Voor schoonmaken en poetsen ben ik waarschijnlijk niet in de wieg gelegd. Ik heb er in alle geval bitter weinig verstand van en ik doe het dan ook met tegenzin. Het lappen van de ruiten is een onderdeel waar ik als een berg tegenop zie. God van de hoge hemel, wat heb ik daar een hartgrondige hekel aan.

Waar ik vroeger woonde, moest ik er de straat voor op en daar stond ik voor iedereen te kijk, ook voor huissloven die het ramen lappen uitstekend beheersen en mijn gestuntel met meewarige blikken en zelfs ietwat smalende glimlachjes bekeken. O, ik schaamde me de ogen uit de kop. Tegenwoordig houd ik hoofdkwartier op een plek waar zelden iemand komt, omsingeld door in commune levende bomen, dus kan ik rustig mijn knullige gang gaan.
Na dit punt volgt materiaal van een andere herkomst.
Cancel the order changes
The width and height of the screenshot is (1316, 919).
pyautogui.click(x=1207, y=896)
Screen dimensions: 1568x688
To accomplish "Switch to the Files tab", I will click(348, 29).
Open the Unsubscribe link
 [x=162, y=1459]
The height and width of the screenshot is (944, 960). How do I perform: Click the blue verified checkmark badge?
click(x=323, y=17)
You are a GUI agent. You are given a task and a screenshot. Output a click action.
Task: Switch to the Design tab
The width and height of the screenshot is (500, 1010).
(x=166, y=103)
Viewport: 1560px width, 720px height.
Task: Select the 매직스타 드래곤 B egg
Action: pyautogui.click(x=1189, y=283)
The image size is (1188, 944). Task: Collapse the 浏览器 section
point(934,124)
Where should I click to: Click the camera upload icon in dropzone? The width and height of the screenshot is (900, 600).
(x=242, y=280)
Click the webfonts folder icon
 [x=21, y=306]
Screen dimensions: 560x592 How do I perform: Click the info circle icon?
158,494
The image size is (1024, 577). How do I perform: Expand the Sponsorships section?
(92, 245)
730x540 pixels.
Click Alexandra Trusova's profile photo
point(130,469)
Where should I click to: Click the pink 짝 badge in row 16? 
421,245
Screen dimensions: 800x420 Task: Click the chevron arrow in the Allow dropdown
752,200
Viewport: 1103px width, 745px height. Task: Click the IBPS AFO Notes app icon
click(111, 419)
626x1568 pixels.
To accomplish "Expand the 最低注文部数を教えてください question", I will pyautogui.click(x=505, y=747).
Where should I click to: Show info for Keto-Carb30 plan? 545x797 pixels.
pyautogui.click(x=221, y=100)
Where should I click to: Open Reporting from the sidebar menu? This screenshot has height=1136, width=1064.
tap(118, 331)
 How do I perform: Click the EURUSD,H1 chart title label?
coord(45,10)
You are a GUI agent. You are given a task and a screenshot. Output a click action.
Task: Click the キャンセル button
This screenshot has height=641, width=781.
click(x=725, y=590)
Talloze keren heb ik stiekem de zwierige manipulaties van professionele glazenwassers gadegeslagen. Wat benijd ik de souplesse en de handigheid waarmee zij zich van hun gereedschap bedienen. Ik probeer dat te imiteren, met nefaste gevolgen. Bij mij vliegen sponzen en zeemlappen vrolijk door de lucht en mijn raamtrekkertje dokkert over de ruit alsof het een kasseiweg is, terwijl het eigenlijk met de élégance van een schaatser over dat gladde oppervlak zou moeten glijden. Bovendien ben ik na het ramen lappen altijd zo nat als een dweil en dat is heus niet van het transpireren.

Ik was er gisteren nog maar net aan begonnen toen er een meisje kwam aanfietsen, dat zich ruim een kwartier te vroeg voor de Spaanse les aanmeldde. Hoewel ik mijn best deed, vond ze het toch nodig om een opmerking te spuien.
─“J’èt dre lik nie echt andlienge van”, sneerde ze.
In voor iedereen verstaanbare taal zei ze dus dat ik er zo te zien niet echt een handje van had. Ik kon haar bloed wel drinken. De godverse feeks! Het serpent! De betweetster! Ik nam wraak door haar tijdens de les met het correcte gebruik van de Spaanse subjuntivo te confronteren. Dat is voor iedereen een kommer en een kwel en zij bakte er dus ook niks van.
─”J’èt dre lik nie echt andlienge van”, gaf ik haar lik op stuk.

Daarnet lieten mijn ruiten zich door het genadeloze licht van de ochtendzon beschijnen en ze vertoonden meer strepen dan een zebra. Het is om wanhopig te worden. Ik geloof dat mijn moeder ze na het lappen met een verfrommelde krant opwreef. Het is alvast de moeite van het proberen waard, maar ik zal wachten tot vanavond, tot het donker is … en niemand zich in het bos waagt … want ‘k èn dre lik nie echt andlienge van.